Your reply should restate the lines from the top of the entries through the line containing "Given: Open the" word for word, with no pictures.

** Opening Dataset excerpts block **

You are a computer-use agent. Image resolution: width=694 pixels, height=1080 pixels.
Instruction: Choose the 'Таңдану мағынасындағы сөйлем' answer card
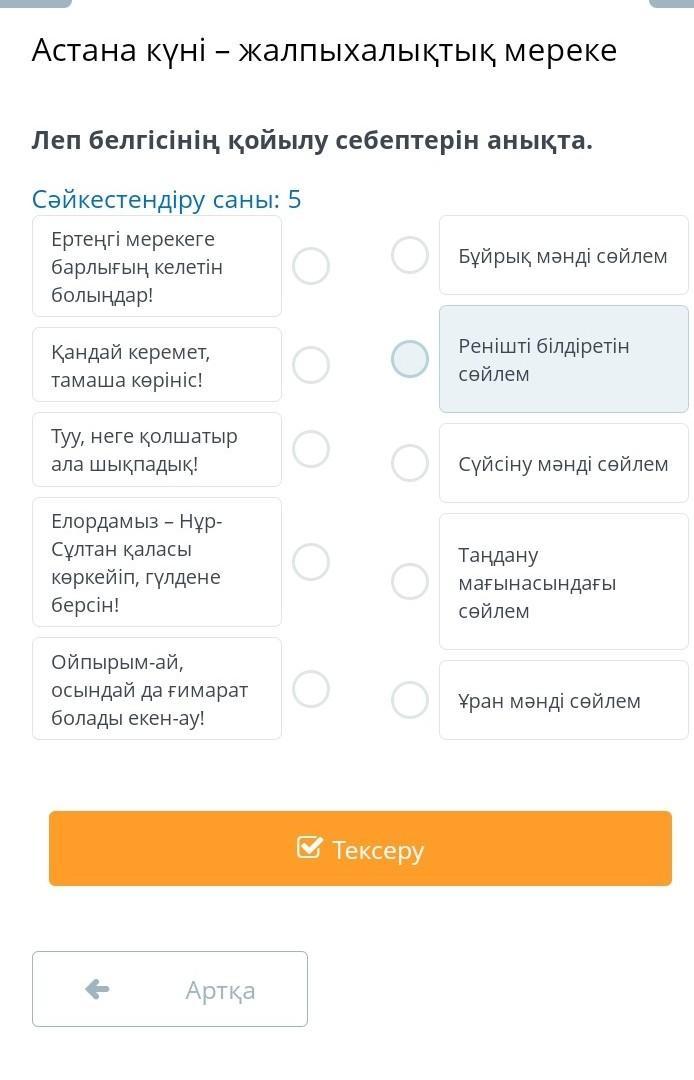(x=563, y=581)
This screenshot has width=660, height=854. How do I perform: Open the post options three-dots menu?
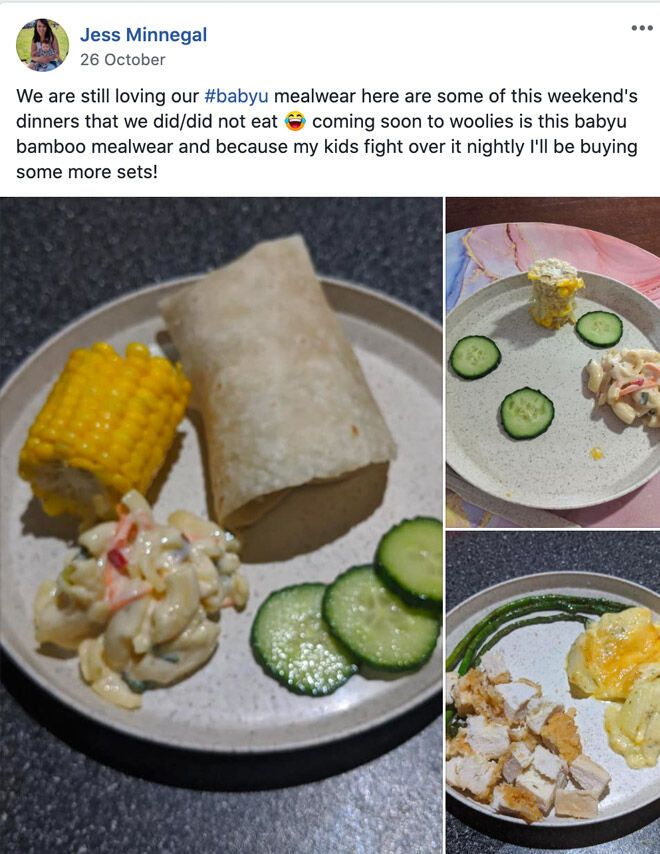[x=641, y=28]
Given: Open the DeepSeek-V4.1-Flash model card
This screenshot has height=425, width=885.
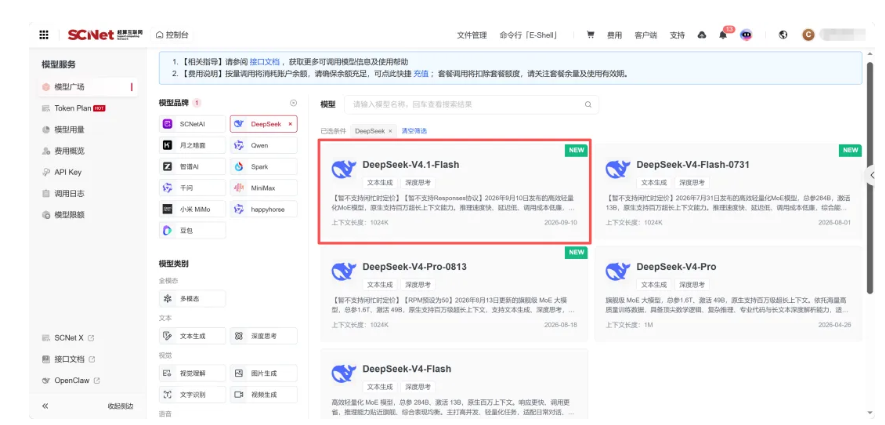Looking at the screenshot, I should [x=454, y=192].
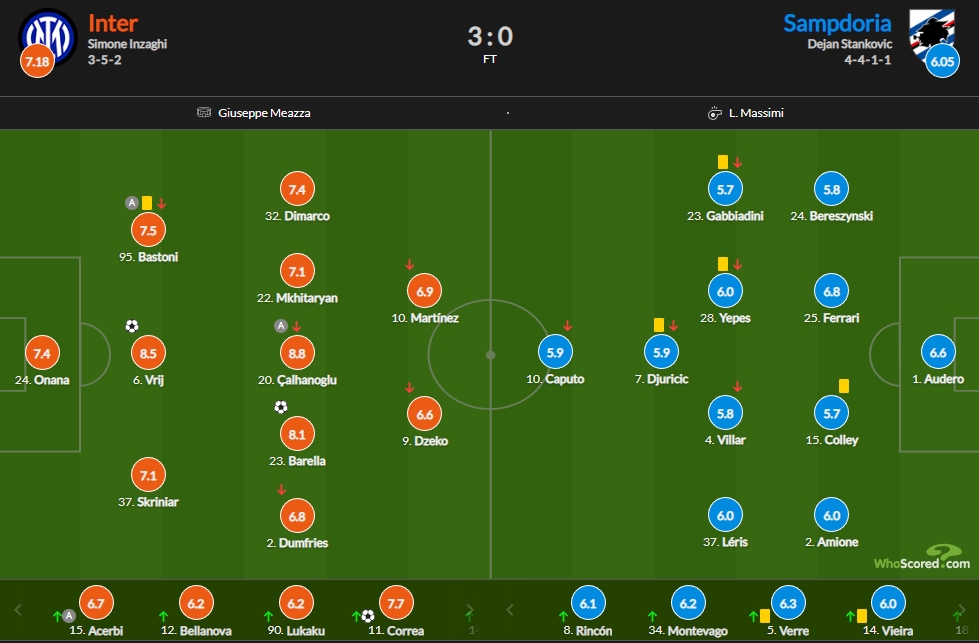Click the WhoScored.com watermark logo
This screenshot has height=643, width=979.
tap(922, 557)
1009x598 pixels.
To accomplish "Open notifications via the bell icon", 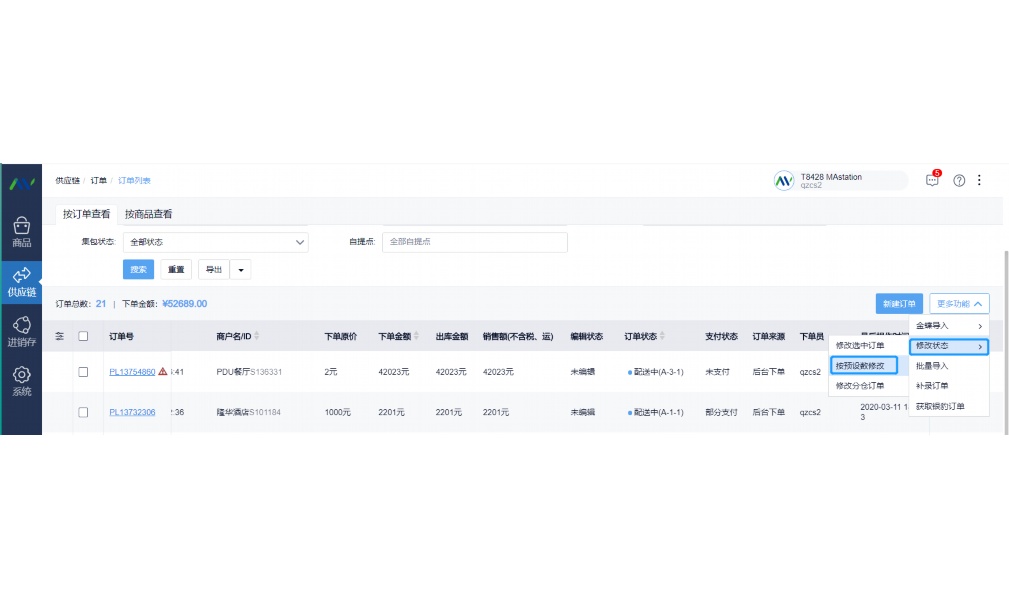I will point(932,180).
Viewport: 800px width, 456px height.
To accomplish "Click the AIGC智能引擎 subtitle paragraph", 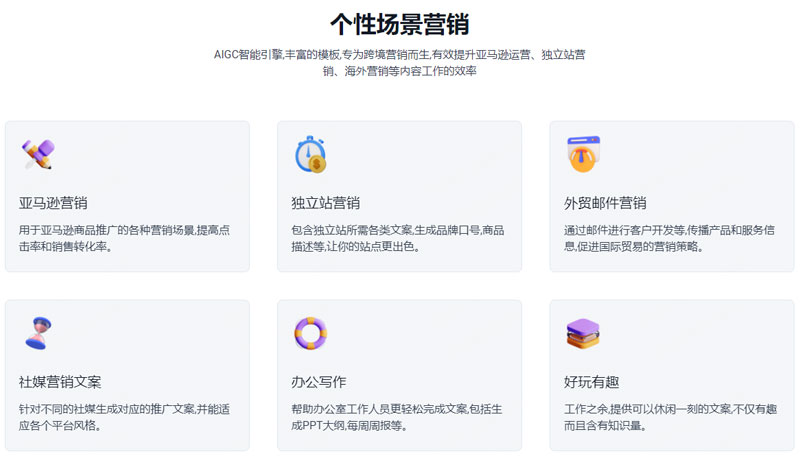I will point(399,62).
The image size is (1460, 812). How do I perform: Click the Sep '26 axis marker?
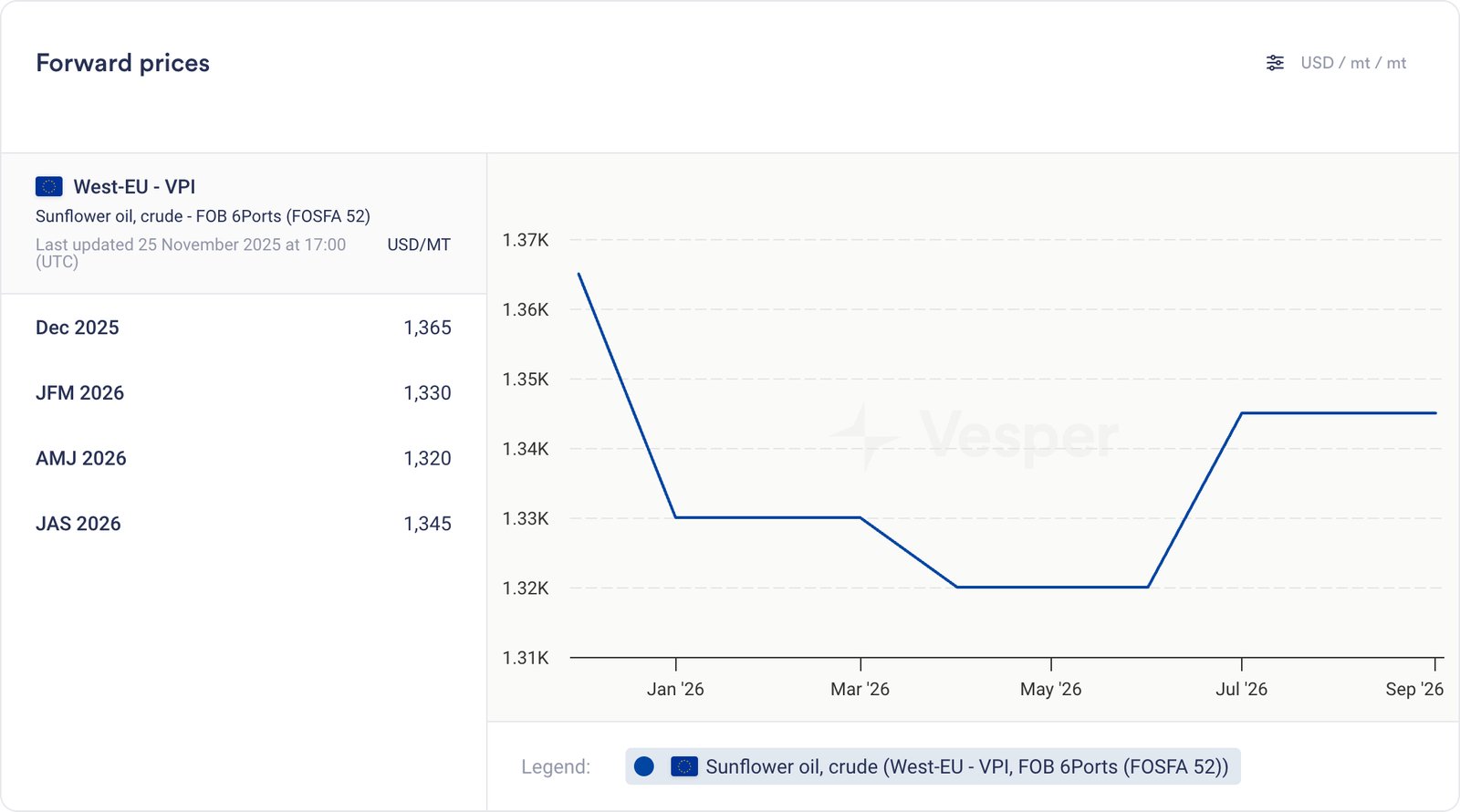pos(1413,689)
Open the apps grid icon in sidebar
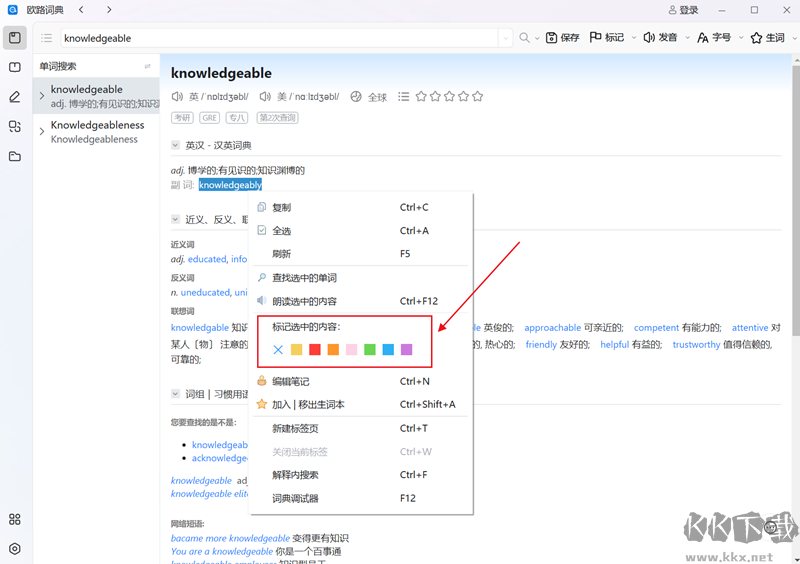The image size is (800, 564). tap(15, 519)
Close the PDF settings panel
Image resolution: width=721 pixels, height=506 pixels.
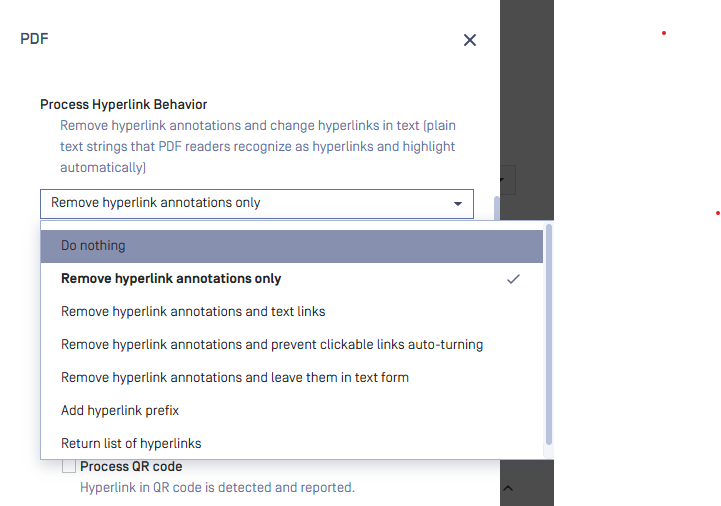[x=470, y=40]
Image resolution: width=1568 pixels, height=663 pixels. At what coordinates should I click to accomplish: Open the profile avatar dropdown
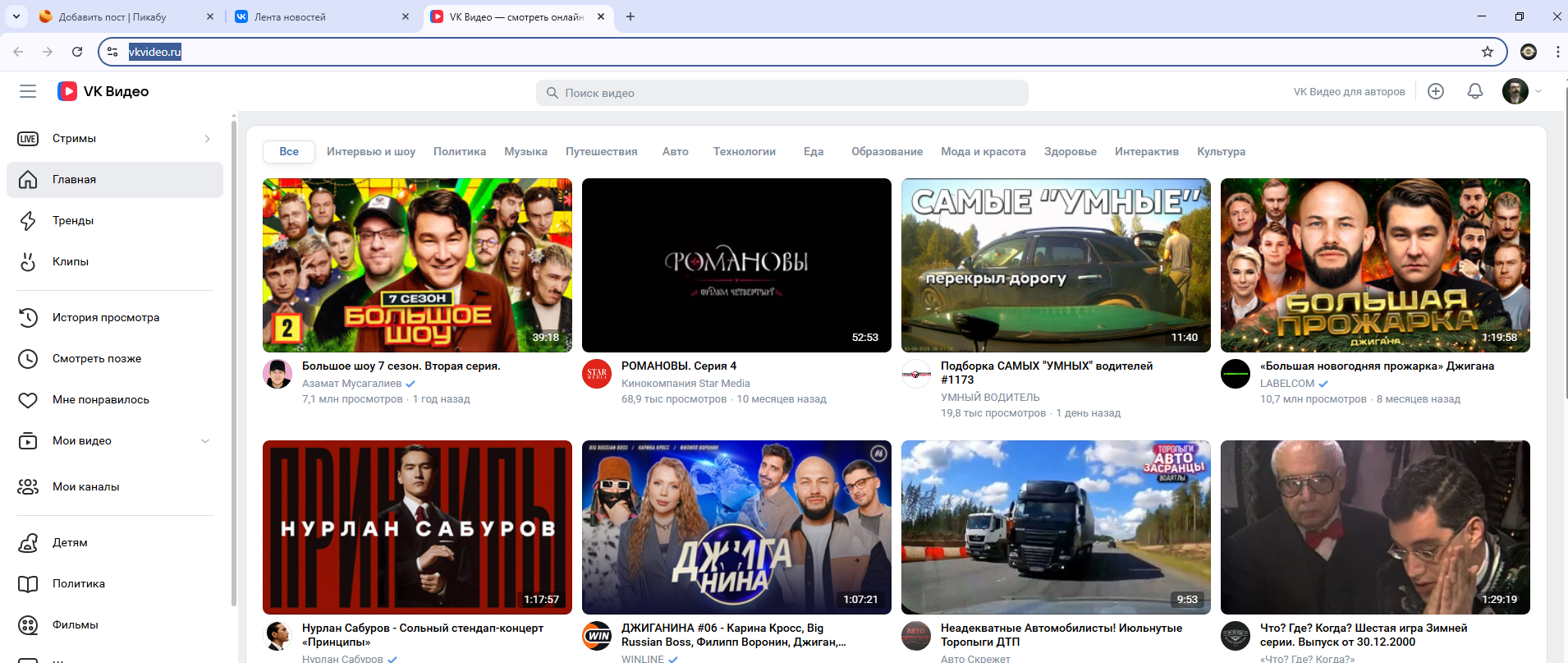tap(1522, 91)
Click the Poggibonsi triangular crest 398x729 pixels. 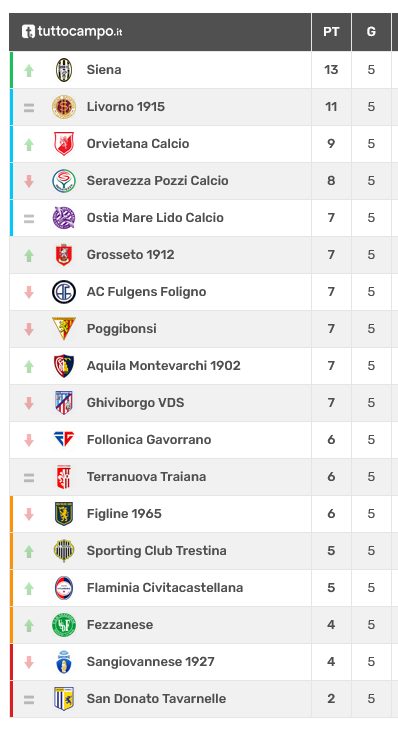64,329
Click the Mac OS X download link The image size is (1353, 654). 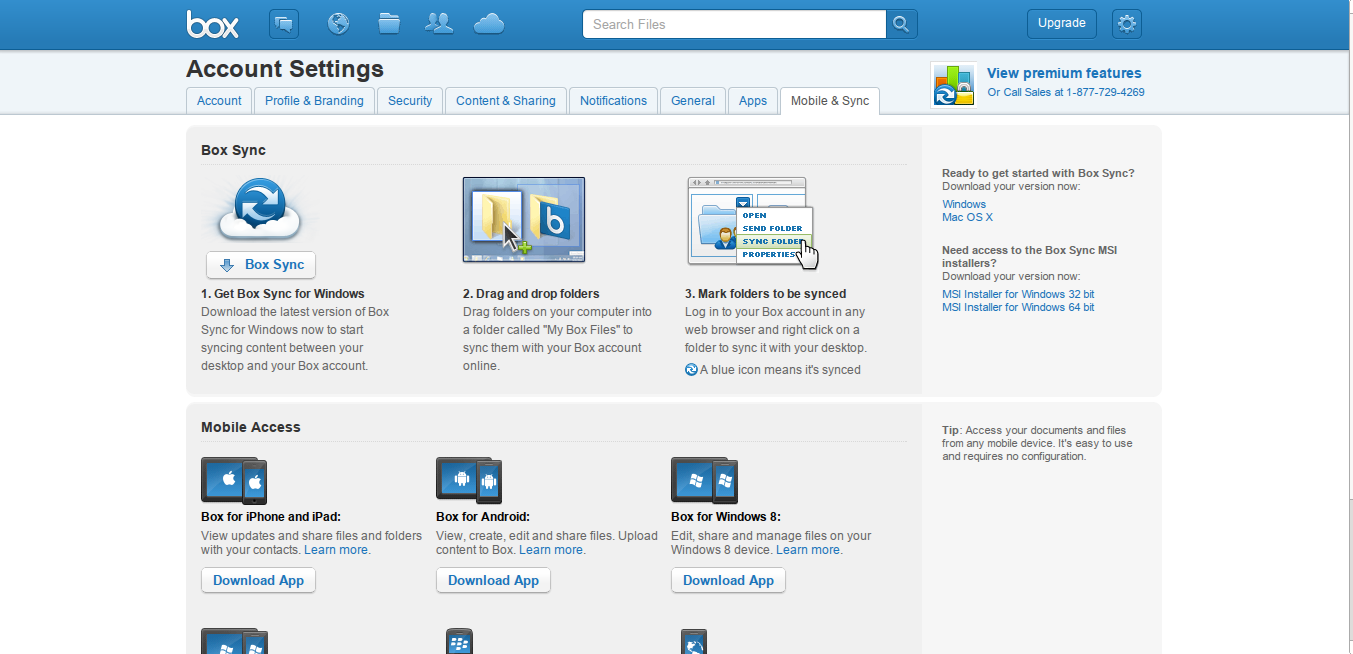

** Closing Dataset excerpts block **

## Completed exercise:
You are a computer-use agent. Image resolution: width=694 pixels, height=1080 pixels.
Instruction: Choose the 'Таңдану мағынасындағы сөйлем' answer card
(x=563, y=581)
This screenshot has width=660, height=854. How do I perform: Open the post options three-dots menu?
[x=641, y=28]
Given: Open the DeepSeek-V4.1-Flash model card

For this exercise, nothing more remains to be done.